<<<<

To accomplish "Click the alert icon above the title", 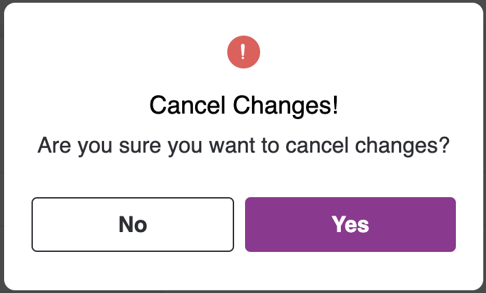I will [x=244, y=52].
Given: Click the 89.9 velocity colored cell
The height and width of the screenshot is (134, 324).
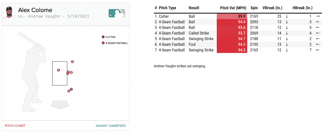Looking at the screenshot, I should [x=232, y=16].
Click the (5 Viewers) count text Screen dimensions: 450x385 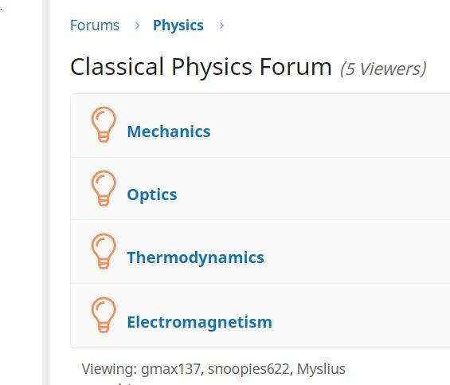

>>>>

Work order: Write out exactly the lines beginning with the line that holds "The height and" and ending with the final line of the data, both ends included, without the pictures.

Result:
The height and width of the screenshot is (134, 324).
Looking at the screenshot, I should [x=232, y=16].
Click the (5 Viewers) count text Screen dimensions: 450x385 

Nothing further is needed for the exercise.